Diritto della navigazione Stampa
giovedý 09 marzo 2006

Prof.ssa Valentina Corona

Email:
Telefono: 070-675 3023

4 CFU

FINALITÀ DEL CORSO
All’interno del più generale obiettivo del corso, volto a formare figure professionali diversificate e flessibili, l’insegnamento del Diritto della Navigazione intende fornire una conoscenza istituzionale della regolamentazione di alcuni istituti fondamentali nel più ampio contesto della tutela dell’ambiente. La scelta degli argomenti trattati è mirata alla acquisizione di una cultura giuridica generale in merito alla tutela dei beni pubblici destinati alla navigazione, come il mare ed il demanio marittimo, nonché a fornire gli elementi di base per la conoscenza degli istituti privatistici più strettamente inerenti la attività del navigare.

CONTENUTI

Il corso si articola nello studio di alcuni istituti fondamentali secondo la seguente elencazione:

- Caratteri del Diritto della navigazione – specialità ed autonomia delle fonti;

- I beni pubblici destinati alla navigazione:

  • il mare; diritto di passaggio; zona economica esclusiva; piattaforma continentale; alto mare; aree protette marine;
  • il demanio marittimo e le forme di utilizzazione speciale;
  • i porti: Autorità marittima e Autorità portuale; i servizi tecnico nautici in generale; il pilotaggio ed il rimorchio;


- La nave: regime amministrativo, individuazione, nazionalità, iscrizione, abilitazione e cancellazione;

- La navigabilità della nave;

- L’armatore: definizione e caratteri; la responsabilità in generale;

- La responsabilità per inquinamento del mare causato da sversamento di idrocarburi da navi:

  • la disciplina internazionale della Convenzione MARPOL 73/78; la Convenzione di Bruxelles del 29 novembre 1969 (CLC) e del 18 dicembre 1971 (IFC);
  • la disciplina interna della legge 979/1982;
  • la disciplina contrattuale nella prassi dei charterparties: gli accordi volontari T.O.V.A.L.O.P. e C.R.I.S.T.A.L.
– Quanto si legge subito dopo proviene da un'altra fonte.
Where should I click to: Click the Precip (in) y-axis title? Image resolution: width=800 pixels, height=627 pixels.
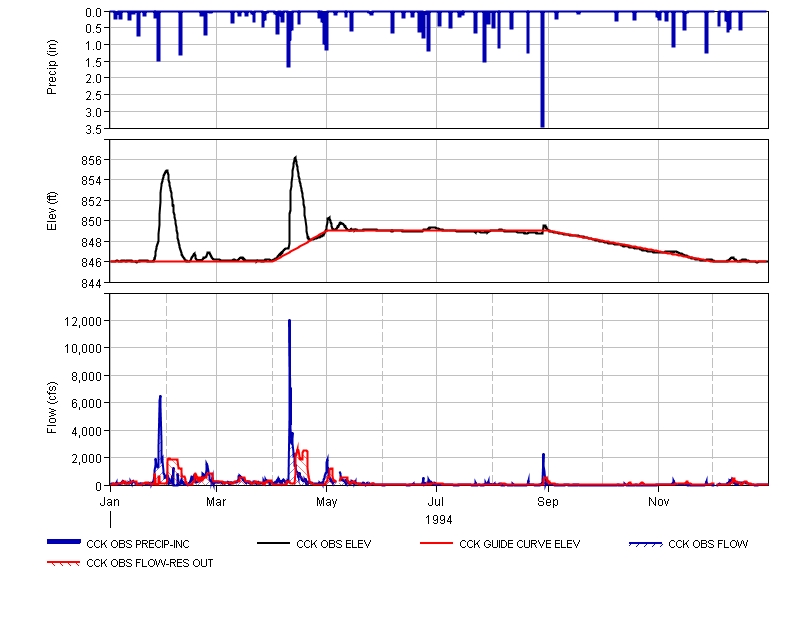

- La responsabilità per il trasporto di sostanze nucleari;

- Cenni sui contratti di utilizzazione della nave;

- La responsabilità per urto;

- L’assistenza ed il salvataggio;

- Il recupero e il ritrovamento di relitti.

TESTO ADOTTATO
L’esame dovrà essere preparato sul testo A. LEFEBVRE D’OVIDIO – G. PESCATORE – L. TULLIO, Manuale di diritto della navigazione, X edizione 2004.

MODALITÀ DIDATTICHE
Il corso si articolerà in lezioni per un totale di 32 ore che daranno diritto a 4 crediti formativi. Nel corso delle lezioni saranno approfonditi alcuni aspetti particolari anche attraverso lo studio di casi pratici sulla base del materiale predisposto dal docente.

MODALITÀ DI ACCERTAMENTO DIDATTICO
La conoscenza della materia è verificata mediante esame orale di tipo tradizionale.